SET OF 2 BOOKS ON DELHI
• Charles John Griffiths, A Narrative of the Siege of Delhi with an Account of the Mutiny at Ferozepore in 1857, London: John Murray, 1910
xii + 260 pages including 8 pages of maps and illustrations
8.75 x 5.5 in (22.5 x 14 cm)
A truthful account of events as the author claims in which he personally participated and which happened under his own immediate observation. The great Indian rebellion, he states, was an epoch fraught with the most momentous consequences when no power on earth could save them as Hindus and Mohammedans united to drive them out.
“The ever memorable period in the history of our Eastern Empire known as the Great Indian Rebellion or Mutiny of the Bengal army was an epoch fraught with the most momentous consequences, and one which resulted in covering with undying fame those who bore part in its suppression. The passions aroused during the struggle, the fierce hate animating the breasts of the combatants, the deadly incidents of the strife, which without intermission lasted for nearly two years, and deluged with blood the plains and cities of Hindostan, have scarcely a parallel in history. On the one side religious fanaticism, when Hindoo and Mohammedan, restraining the bitter animosity of their rival creeds, united together in the attempt to drive out of their common country that race which for one hundred years had dominated and held the overlordship of the greater portion of India. On the other side, a small band of Englishmen, a few thousand white men among millions of Asiatics, stood shoulder to shoulder, calm, fearless, determined, ready to brave the onslaught of their enemies, to maintain with undiminished lustre the proud deeds of their ancestors, and to a man resolved to conquer or to die.” - Introduction
• Robert B Minturn Jr., From New York to Delhi, by way of Rio de Janeiro, Australia, and China, New York: D. Appleton & Co, 1858
488, [5] pp., folding map in colour of India; brown cloth stamped in blind and titled in gilt.
8 x 5 in (20.5 x 13 cm)
First American Edition, the second edition overall; the first was published in London in the same year, and a third in New York and London in 1859.

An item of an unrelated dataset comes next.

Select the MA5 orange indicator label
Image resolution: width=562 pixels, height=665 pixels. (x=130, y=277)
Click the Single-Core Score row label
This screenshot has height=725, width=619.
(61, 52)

Minturn (1805-66) was a wealthy merchant and philanthropist in New York City. A partner in one of New York's greatest nineteenth-century commercial houses, he owned several clipper ships and did much business in England, China and Cuba. This book, composed largely from letters to his family, describes a six-month tour of India just before the Mutiny (discussed pp. 470-84), with chapters on Calcutta, Benares, Allahabad, Cawnpoor, Lucknow, Meeruth, Delhi, Agra, Jaipoor, Rajpootana, Ellora, and Bombay, as well as on India's wealth, climate, military and government under the British. Other chapters cover Rio de Janeiro, Australia, North and South China (pp. 37-84), the Himalayas and Cairo.